Excerpt from the Press Release:

ROTTERDAM, Netherlands and SAN DIEGO, March 12, 2025 /PRNewswire/ — SkylineDx, an innovative diagnostics company specializing in the research and development of molecular diagnostics for oncology and, inflammatory and infectious diseases, proudly announces the publication of a groundbreaking study titled “Enhanced Risk Stratification for Sentinel Lymph Node Biopsy in Head and Neck Melanoma Using the Merlin Assay (CP-GEP).” [1] This study, led by Ani Pazhava, MD, and colleagues from the Mayo Clinic and University Hospitals Cleveland Medical Center and SkylineDx, highlights the potential of the Merlin test to refine clinical decision-making in head and neck melanoma patients.

Sentinel lymph node biopsy (SLNB) is the gold standard for staging cutaneous melanoma. However, melanomas in the head and neck region pose unique challenges due to complex lymphatic drainage and vital anatomical structures, often leading to higher false-negative sentinel lymph node biopsy rates and higher recurrence rates compared to other locations on the body.
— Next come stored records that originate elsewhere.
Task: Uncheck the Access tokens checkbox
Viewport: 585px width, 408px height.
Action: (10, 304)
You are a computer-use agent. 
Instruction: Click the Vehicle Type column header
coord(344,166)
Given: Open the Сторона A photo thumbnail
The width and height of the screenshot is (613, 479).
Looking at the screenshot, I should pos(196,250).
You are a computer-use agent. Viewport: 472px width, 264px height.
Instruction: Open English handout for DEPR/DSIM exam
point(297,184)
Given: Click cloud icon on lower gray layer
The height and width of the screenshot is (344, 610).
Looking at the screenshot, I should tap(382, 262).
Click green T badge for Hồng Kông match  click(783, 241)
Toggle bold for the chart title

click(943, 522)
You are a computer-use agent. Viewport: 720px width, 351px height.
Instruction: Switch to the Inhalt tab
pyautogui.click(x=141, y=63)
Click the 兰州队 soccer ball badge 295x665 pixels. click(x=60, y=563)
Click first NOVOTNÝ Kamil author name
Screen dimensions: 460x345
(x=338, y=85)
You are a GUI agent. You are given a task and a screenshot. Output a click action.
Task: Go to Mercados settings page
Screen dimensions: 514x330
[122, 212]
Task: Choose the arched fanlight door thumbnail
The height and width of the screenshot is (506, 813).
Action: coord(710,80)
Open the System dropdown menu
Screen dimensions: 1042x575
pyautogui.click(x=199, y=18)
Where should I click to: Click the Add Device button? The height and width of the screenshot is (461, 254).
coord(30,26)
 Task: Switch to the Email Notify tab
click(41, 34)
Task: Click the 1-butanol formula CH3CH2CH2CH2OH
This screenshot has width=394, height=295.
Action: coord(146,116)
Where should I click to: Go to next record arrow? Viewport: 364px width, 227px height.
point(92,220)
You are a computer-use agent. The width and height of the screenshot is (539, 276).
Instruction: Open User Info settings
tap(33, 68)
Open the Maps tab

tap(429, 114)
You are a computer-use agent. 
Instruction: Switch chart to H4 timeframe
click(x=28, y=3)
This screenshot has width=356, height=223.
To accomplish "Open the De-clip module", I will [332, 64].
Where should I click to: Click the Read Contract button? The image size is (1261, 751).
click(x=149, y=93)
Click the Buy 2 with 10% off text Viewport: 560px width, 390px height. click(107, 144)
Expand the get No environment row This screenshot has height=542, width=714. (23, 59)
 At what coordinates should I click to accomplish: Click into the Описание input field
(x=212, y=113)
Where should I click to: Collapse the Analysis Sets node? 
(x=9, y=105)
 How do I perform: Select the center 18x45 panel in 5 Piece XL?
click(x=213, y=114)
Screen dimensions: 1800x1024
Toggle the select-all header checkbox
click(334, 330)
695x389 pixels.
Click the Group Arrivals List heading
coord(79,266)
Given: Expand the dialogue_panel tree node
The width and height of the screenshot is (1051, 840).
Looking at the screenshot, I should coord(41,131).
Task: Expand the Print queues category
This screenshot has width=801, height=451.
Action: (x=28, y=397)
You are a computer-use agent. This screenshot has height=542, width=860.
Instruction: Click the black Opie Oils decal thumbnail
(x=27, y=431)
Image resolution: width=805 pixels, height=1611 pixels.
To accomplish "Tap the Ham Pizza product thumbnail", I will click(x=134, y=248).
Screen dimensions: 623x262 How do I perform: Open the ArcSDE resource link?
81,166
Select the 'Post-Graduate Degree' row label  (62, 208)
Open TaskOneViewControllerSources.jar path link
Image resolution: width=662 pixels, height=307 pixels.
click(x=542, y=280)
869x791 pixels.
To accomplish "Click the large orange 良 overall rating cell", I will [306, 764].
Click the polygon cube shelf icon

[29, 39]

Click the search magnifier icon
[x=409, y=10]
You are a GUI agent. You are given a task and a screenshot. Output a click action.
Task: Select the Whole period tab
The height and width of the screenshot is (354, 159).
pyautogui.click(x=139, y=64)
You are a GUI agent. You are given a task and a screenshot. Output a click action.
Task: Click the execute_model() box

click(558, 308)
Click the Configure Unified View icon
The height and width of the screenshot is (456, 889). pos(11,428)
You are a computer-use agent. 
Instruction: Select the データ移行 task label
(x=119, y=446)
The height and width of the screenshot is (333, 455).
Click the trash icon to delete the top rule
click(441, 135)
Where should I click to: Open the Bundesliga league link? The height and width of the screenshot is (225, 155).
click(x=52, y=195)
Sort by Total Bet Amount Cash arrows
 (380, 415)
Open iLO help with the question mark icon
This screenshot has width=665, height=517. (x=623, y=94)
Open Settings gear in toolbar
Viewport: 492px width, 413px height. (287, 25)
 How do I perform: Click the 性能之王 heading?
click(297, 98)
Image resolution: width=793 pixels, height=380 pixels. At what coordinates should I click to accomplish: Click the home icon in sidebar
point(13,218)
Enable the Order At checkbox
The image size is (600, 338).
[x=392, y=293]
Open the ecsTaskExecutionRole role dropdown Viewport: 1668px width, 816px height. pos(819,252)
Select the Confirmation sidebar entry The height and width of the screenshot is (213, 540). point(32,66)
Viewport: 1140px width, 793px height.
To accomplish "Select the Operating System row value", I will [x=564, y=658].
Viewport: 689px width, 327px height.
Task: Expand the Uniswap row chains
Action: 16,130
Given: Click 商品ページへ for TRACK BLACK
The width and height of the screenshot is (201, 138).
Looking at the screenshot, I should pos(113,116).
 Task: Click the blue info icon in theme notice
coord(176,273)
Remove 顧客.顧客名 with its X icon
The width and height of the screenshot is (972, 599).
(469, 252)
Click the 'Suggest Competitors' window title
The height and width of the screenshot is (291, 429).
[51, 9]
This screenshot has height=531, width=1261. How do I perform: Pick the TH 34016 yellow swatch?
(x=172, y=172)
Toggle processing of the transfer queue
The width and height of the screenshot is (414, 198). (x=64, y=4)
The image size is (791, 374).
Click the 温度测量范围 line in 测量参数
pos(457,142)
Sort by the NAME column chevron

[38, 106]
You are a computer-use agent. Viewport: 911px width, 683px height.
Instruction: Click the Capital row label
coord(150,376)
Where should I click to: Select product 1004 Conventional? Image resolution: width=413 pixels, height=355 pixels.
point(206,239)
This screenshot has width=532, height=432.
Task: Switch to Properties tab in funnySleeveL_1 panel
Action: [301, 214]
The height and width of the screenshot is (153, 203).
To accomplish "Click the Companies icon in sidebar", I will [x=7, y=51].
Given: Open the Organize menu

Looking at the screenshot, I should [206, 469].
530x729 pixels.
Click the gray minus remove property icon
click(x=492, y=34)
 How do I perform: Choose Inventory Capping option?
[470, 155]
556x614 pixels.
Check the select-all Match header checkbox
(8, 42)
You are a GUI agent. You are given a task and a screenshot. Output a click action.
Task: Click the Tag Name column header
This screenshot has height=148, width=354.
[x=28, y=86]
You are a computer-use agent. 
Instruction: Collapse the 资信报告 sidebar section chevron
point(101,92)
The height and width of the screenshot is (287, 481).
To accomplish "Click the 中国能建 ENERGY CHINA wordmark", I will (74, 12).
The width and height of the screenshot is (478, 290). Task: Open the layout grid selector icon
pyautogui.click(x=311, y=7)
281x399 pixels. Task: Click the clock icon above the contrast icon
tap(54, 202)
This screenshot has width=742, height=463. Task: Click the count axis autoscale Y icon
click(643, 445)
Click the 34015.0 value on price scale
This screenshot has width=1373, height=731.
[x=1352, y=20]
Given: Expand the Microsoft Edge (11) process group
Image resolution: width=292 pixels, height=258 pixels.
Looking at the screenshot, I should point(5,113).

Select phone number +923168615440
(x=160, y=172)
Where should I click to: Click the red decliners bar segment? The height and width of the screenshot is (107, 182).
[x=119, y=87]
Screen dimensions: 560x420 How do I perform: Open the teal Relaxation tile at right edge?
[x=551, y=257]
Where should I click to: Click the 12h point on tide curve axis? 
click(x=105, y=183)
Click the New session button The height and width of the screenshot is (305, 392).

The Merlin CP-GEP test is the only GEP test that combines clinicopathologic factors with gene expression profiling into a single algorithm to predict the risk of metastases beyond the primary melanoma. If the Merlin test result is “Low Risk” then it offers head and neck melanoma patients a non-invasive alternative for surgery as these patients may forgo SLNB due to their low risk of having nodal metastasis. Additionally, these head and neck melanoma patients that Merlin has classified as low risk for metastatic disease are less likely to experience a recurrence and have a favorable long-term survival compared to patients who have a Merlin test “High Risk” result. The study analyzed 250 patients with stage I-III head and neck melanoma diagnosed between 2004 and 2021. All of the patients in the study underwent a sentinel lymph node biopsy, which is essential for assessing the predictive power and accuracy of the Merlin test. The Merlin test classified 40.8% of patients as Low Risk for nodal metastases, predicting a corresponding 40.8% reduction in SLNB procedures, with a high negative predictive value (NPV) of 98%. This means that 98% of the patients with a Merlin test “Low Risk” result actually did have a negative sentinel lymph node biopsy. Among the SLNB-negative patients, the test identified 100 individuals as “Low Risk” with a five-year melanoma-specific survival (MSS) of 95.3%. In the subgroup T1-T2 patients, the test achieved a 56.3% SLNB reduction rate with an excellent NPV of 98.9%.

“This study underscores the transformative potential and the power of the Merlin test in accurately predicting the metastatic risk associated with complex head and neck melanomas,” said Jvalini Dwarkasing, Chief Scientific Officer at SkylineDx. “By enhancing risk stratification, we can improve patient outcomes, optimize surgical procedures and utilization of healthcare resources. This advancement represents a significant step towards personalized melanoma care.”